Training the logP Plugin

    This manual gives you a walk-through on how to train the log P Plugin:

    Introduction

    If you think your experimental data could improve the performance of the default log P calculator, you can take advantage of the supervised log P learning method that is built into the logP calculator.

    If you create a local log P model, the scope of the log P calculator will be limited. It means that the calculated log P will only provide reasonable prediction for a few types of structures. Practically only those types of structures will be predicted correctly which were introduced to the training set during the teaching process. For example, if the training set contains only certain types of hydrocarbon but no other functional groups are present in the training set, the predicted log P of any amine-like molecule will not be accurate.

    Therefore you need to be aware that a more robust general log P model requires a large, diverse training set with thousands of structures. You can generate a log P training library with the cxtrain command line tool.

    Training steps

    Preparing the input file

    As the first step of the training you have to create a training set from your experimental data. The training set should have a format which supports saving molecular properties (SDF or MRV). This can be easily done by using the graphical user interface of Instant JChem. This training set must contain the following items:

    • structure

    • logP values in a property field named LOGP

    See the following bit of an example file as an example (logP_trainingset.sdf):

    images/download/attachments/1806687/logp_data.png

    Fig. 1 Example file used for training

    Creating the training library

    Then you have to run the training algorithm which creates a log P training library from your pre-compiled set. Execute the following command from command line:

    cxtrain logp -t LOGP -i [library name] -a [training file] 

    Example

    
    cxtrain logp -t LOGP -i mylogp -a logP_trainingset.sdf 

    The created log P training library mylogp can be used via MarvinSketch, cxcalc or Chemical Terms.

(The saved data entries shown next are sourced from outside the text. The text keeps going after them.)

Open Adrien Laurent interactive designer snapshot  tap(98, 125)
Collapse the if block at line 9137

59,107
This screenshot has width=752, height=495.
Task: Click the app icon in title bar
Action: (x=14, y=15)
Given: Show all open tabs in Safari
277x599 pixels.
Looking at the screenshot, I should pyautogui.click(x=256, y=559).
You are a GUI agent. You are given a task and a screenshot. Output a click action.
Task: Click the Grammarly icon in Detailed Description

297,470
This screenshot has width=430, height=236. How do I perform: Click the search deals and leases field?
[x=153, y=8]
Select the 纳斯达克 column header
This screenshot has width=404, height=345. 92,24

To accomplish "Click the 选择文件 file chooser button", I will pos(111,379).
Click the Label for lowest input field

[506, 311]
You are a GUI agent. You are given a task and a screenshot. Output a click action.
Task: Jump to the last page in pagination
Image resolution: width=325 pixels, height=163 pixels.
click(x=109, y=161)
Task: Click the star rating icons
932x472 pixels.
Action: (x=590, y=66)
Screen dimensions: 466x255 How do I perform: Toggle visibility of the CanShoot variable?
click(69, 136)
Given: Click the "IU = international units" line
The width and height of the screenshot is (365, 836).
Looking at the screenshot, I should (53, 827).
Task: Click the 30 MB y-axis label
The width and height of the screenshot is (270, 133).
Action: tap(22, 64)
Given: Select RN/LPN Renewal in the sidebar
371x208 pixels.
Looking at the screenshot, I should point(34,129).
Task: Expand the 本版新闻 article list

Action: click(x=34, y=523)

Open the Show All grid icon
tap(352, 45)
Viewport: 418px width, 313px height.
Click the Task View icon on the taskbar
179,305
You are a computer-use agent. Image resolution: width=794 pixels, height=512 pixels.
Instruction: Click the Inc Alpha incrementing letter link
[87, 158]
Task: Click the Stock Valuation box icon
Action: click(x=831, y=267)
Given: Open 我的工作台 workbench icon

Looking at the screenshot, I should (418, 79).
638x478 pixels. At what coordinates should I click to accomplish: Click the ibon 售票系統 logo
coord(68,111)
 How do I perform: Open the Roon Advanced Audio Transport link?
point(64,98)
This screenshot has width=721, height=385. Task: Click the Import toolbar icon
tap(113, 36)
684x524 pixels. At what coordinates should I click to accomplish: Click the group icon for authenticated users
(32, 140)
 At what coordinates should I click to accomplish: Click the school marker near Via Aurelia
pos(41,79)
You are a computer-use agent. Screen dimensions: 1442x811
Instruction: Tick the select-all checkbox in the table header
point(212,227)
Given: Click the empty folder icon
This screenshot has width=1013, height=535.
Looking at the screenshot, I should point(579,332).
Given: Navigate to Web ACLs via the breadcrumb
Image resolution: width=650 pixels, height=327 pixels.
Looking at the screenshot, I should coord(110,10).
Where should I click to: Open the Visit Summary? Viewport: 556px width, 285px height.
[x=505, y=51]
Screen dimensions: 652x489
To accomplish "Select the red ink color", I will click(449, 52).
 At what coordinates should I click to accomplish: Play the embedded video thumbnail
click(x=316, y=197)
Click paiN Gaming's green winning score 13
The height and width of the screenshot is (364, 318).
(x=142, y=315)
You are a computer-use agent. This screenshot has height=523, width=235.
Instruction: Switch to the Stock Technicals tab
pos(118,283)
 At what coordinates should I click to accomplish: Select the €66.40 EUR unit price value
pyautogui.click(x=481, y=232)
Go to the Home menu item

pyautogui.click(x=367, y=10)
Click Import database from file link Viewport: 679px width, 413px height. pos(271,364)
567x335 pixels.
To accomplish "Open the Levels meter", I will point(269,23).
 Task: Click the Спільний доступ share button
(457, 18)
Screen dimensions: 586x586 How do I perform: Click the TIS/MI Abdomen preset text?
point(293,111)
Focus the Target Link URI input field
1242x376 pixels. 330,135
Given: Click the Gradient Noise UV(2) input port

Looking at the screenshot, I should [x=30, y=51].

    Applying the training library

    MarvinSketch

    To apply the pre-generated training library mylogp in MarvinSketch, do the following steps:

    • Choose MarvinSketch menu Tools > Partitioning > logP .

    • Select the User defined method to activate the training option.

    • If you have created multiple training sets, choose one from the dropdown list below the checkbox.

    images/download/attachments/1806687/image2015-5-28_10_55_8.png

    Fig. 2 The log P options window showing how to apply the training library

    Cxcalc

    To apply your log P dataset use the --trainingid and the --method parameter:

    cxcalc logp `--method user --trainingid `[library name] [input file/string]
    

    Example

    
    cxcalc logp --method user --trainingid mylogp "CC(C)CCO"

    Result

    
    id      logP
    1       1,13

    Without training the result is:

    
    id logP
    1 1,09

    Chemical Terms

    Chemical Terms are available from Chemical Terms Evaluator or from Instant JChem. The method and trainingid parameters can be used in Chemical Terms Evaluator as well:

    evaluate -e "logp('method:user trainingid:[library name]')" "[input file/string]"
    

    Example

    evaluate -e "logp('method:user trainingid:mylogp')" "CC(C)CCO"

    Instant JChem

    You can also apply your log P training library via Chemical Terms in Instant JChem.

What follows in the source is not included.